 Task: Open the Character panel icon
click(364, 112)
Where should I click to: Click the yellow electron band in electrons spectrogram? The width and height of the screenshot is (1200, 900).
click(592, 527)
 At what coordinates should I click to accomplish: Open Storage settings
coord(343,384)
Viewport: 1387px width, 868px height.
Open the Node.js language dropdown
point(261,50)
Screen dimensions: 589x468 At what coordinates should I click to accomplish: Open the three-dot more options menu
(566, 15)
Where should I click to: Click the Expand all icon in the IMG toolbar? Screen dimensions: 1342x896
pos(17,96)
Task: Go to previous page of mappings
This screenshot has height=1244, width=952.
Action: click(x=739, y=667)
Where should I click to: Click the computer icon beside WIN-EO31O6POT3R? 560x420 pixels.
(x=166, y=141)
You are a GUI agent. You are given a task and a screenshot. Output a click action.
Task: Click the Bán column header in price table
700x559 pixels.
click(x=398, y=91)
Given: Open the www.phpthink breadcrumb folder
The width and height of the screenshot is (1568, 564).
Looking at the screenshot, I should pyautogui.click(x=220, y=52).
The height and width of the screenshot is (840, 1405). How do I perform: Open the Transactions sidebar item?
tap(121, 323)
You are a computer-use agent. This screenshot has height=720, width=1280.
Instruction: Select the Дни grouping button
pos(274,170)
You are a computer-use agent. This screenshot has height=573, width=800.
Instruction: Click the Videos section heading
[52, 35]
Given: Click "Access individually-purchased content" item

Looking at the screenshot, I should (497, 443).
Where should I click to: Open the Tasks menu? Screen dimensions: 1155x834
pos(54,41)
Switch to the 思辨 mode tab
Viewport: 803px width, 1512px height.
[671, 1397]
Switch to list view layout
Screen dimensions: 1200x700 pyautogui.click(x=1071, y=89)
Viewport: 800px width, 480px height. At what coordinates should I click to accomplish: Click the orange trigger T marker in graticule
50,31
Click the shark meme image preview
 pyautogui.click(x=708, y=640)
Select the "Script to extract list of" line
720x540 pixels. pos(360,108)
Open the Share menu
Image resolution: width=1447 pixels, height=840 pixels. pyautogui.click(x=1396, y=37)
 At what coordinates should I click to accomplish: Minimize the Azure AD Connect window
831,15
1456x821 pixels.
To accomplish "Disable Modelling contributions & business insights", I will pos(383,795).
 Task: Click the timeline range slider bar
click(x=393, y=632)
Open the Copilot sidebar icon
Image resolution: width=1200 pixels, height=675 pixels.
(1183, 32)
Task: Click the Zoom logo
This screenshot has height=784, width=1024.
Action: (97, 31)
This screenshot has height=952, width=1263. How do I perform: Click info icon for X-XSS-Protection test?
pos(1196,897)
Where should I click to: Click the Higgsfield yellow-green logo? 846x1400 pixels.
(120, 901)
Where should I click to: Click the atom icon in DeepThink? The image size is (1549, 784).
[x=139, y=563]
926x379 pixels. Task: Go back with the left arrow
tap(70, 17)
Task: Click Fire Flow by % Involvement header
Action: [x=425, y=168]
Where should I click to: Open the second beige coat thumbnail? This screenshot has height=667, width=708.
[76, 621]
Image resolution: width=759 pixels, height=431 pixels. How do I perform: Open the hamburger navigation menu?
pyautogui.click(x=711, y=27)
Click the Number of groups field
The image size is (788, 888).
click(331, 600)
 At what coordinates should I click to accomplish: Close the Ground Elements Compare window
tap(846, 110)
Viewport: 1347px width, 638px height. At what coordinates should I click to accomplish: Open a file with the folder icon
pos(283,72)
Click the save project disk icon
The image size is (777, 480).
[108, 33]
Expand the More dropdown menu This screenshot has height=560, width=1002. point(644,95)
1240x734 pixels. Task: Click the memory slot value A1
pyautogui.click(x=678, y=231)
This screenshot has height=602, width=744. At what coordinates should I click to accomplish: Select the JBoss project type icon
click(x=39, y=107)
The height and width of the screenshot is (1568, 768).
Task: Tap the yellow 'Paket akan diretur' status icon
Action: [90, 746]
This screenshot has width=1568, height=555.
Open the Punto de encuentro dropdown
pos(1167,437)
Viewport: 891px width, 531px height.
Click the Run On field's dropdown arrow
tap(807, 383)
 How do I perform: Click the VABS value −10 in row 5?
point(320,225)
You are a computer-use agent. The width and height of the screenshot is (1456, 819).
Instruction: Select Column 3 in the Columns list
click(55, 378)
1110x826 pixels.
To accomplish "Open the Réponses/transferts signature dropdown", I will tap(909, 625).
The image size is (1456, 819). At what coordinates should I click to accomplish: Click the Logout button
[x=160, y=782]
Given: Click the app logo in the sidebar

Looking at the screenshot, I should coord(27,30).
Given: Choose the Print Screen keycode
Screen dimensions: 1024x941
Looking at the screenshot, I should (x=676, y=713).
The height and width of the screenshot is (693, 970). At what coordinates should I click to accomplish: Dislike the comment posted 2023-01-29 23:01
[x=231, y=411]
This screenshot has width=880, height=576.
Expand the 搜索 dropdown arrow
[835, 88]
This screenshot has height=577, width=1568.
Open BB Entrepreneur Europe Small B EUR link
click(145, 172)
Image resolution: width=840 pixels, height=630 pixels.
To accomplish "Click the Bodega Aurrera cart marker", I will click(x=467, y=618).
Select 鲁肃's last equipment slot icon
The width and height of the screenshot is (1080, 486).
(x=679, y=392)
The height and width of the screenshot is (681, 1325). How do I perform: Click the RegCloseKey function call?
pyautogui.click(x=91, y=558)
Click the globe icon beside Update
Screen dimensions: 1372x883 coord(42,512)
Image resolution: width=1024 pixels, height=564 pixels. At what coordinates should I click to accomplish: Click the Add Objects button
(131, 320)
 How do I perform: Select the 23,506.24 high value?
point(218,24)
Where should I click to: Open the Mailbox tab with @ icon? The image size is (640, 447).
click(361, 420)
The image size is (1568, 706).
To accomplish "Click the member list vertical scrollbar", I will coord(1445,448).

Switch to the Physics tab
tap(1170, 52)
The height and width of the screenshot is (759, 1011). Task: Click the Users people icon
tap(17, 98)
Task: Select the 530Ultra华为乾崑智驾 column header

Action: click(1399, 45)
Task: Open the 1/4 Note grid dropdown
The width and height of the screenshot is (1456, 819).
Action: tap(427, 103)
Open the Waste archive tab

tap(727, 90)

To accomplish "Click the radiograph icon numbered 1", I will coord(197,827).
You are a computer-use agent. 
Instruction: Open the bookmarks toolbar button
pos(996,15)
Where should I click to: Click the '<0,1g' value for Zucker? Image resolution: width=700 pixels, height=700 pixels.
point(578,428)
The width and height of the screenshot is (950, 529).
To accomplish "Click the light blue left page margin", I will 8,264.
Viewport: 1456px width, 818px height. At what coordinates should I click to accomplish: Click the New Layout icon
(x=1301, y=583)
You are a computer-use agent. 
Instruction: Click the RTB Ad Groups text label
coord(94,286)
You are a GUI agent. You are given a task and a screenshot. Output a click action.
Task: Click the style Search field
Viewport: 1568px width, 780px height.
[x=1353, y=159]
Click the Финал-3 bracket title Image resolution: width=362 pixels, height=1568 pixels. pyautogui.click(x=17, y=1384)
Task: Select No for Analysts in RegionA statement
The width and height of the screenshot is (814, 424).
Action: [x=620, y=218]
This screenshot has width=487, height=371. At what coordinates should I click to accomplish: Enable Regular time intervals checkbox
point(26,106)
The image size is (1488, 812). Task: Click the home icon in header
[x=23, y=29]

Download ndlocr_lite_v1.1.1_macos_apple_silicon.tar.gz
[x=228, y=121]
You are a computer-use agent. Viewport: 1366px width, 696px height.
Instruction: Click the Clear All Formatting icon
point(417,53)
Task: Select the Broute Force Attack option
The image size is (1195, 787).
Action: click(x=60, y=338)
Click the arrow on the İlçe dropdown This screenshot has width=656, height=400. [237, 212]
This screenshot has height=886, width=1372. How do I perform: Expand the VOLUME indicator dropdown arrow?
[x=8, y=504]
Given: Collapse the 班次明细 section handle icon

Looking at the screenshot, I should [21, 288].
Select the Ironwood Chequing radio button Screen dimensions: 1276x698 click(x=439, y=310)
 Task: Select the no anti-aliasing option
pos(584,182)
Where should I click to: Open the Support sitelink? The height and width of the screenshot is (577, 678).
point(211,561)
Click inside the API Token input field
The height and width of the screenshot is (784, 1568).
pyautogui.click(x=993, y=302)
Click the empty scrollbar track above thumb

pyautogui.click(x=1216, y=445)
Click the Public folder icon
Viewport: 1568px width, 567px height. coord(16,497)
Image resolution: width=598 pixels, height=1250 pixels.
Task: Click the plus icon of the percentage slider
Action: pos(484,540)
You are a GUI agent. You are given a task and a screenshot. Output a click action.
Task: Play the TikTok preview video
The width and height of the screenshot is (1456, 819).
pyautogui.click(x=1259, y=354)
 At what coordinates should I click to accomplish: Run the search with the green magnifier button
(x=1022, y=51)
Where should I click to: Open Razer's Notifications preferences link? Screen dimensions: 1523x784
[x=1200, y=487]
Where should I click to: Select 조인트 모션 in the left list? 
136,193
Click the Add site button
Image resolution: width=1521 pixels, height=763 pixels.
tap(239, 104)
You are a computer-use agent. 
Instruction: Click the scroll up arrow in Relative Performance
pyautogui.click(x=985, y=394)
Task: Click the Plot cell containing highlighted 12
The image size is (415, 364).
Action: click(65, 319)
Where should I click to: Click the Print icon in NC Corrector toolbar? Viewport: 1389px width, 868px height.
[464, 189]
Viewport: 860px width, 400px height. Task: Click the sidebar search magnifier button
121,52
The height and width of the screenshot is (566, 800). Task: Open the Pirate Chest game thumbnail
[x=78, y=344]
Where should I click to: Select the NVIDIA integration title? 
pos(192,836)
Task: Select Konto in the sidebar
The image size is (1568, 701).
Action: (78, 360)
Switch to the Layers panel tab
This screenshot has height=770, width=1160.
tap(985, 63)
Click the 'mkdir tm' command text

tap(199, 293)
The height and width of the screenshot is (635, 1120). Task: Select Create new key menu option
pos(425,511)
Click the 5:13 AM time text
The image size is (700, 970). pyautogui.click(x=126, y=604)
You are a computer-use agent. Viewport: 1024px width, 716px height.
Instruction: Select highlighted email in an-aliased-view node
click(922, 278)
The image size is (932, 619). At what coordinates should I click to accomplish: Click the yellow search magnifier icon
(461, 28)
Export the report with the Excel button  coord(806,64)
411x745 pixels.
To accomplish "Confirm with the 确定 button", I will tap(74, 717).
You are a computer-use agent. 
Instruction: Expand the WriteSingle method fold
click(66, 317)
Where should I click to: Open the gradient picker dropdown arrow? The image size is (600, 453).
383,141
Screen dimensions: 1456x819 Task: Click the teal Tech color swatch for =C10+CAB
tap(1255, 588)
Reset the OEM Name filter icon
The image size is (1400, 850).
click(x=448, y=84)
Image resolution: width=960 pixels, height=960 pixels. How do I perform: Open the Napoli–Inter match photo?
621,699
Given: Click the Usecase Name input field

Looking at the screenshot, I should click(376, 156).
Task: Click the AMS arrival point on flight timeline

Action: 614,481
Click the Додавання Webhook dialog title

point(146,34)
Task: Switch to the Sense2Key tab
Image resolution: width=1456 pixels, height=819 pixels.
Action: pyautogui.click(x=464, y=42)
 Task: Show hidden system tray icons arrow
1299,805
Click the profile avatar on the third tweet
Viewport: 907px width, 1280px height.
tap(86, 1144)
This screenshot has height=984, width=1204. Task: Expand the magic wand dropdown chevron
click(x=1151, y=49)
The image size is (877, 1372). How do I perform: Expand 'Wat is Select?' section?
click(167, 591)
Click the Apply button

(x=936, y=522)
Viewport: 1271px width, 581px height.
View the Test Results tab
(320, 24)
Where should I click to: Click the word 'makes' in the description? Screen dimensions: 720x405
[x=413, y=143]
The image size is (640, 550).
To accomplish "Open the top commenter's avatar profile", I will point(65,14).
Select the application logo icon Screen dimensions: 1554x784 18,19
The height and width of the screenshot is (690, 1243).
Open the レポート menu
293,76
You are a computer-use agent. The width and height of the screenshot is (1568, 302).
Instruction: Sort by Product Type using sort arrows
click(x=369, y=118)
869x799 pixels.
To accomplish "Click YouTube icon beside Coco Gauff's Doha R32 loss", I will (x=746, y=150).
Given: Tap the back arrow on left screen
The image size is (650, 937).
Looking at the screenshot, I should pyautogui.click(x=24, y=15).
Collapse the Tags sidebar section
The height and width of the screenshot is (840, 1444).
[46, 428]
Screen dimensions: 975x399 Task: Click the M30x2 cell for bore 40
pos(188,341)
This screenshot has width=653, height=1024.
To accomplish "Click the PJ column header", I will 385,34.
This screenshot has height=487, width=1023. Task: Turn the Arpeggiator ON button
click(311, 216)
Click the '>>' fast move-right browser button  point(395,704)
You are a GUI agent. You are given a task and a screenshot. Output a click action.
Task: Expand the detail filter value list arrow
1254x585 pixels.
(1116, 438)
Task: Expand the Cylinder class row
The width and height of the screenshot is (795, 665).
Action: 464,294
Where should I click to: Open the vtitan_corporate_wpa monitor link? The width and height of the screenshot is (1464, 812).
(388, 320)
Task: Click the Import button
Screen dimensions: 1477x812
++++++++
### [THE PROBLEM]
Set down verbatim the lines of the material above, beginning with the line that contains "How do I perform: Select" and continuing through the line that contains "pos(996,15)", both lines included.

### [TASK RESPONSE]
 How do I perform: Select the 23,506.24 high value?
point(218,24)
Where should I click to: Open the Mailbox tab with @ icon? The image size is (640, 447).
click(361, 420)
The image size is (1568, 706).
To accomplish "Click the member list vertical scrollbar", I will coord(1445,448).

Switch to the Physics tab
tap(1170, 52)
The height and width of the screenshot is (759, 1011). Task: Click the Users people icon
tap(17, 98)
Task: Select the 530Ultra华为乾崑智驾 column header

Action: click(1399, 45)
Task: Open the 1/4 Note grid dropdown
The width and height of the screenshot is (1456, 819).
Action: tap(427, 103)
Open the Waste archive tab

tap(727, 90)

To accomplish "Click the radiograph icon numbered 1", I will coord(197,827).
You are a computer-use agent. 
Instruction: Open the bookmarks toolbar button
pos(996,15)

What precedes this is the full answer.